■ CHALLENGE: Rewrite the lines below, changing every "icon" to "button" and keeping everything else the same. Leave out the pictures.

## begin

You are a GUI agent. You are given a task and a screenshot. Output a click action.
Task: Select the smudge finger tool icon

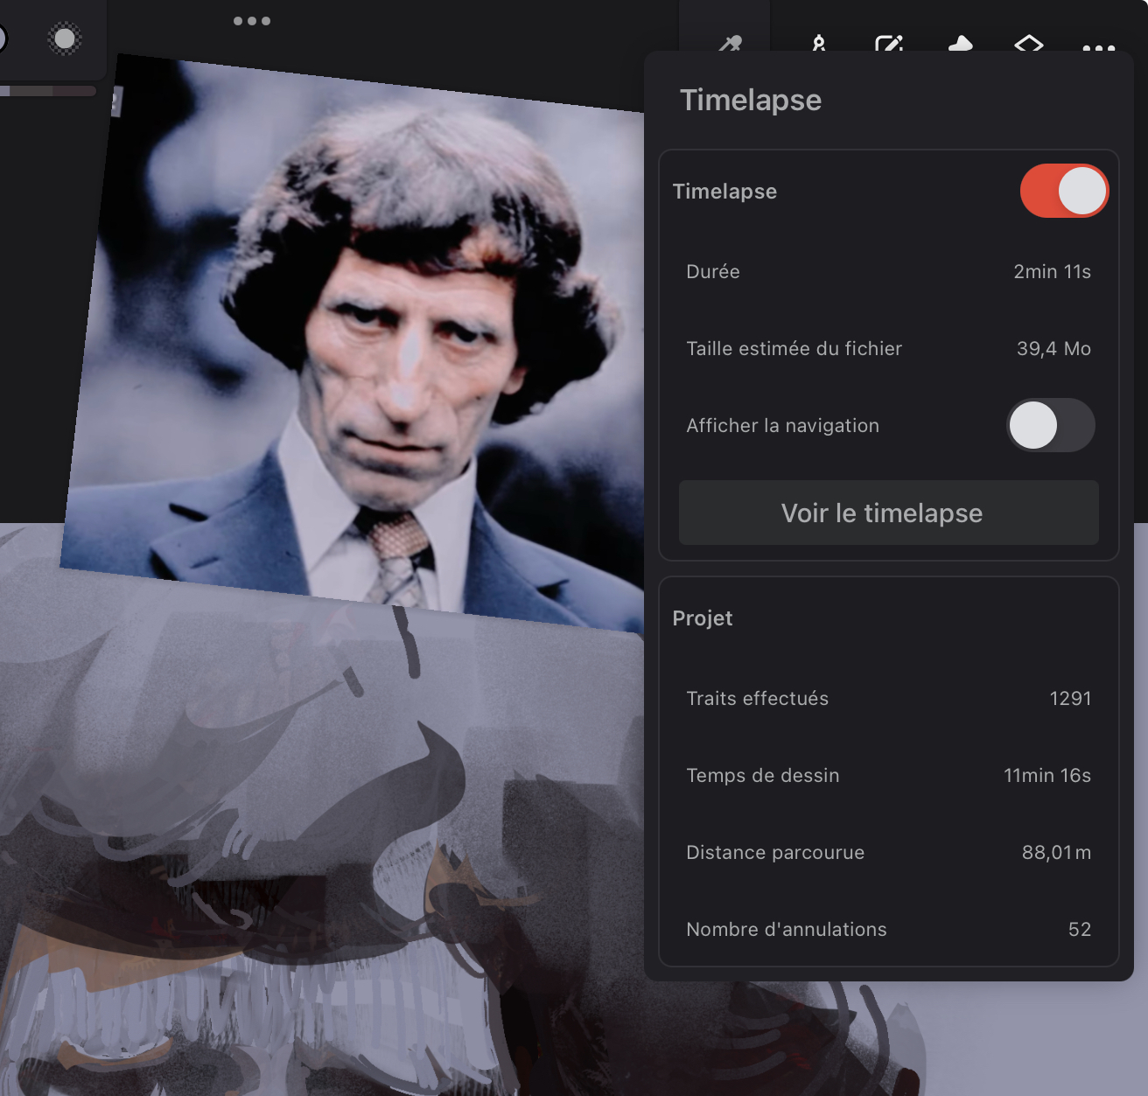click(960, 43)
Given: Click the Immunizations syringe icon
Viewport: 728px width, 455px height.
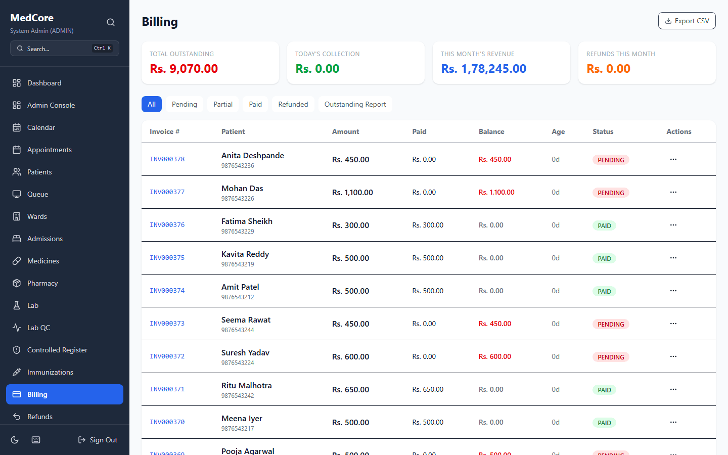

## end

■ RESULT BELOW:
You are a GUI agent. You are given a task and a screenshot. Output a click action.
Task: Select the smudge finger tool button

click(960, 43)
Given: Click the Immunizations syringe button
Viewport: 728px width, 455px height.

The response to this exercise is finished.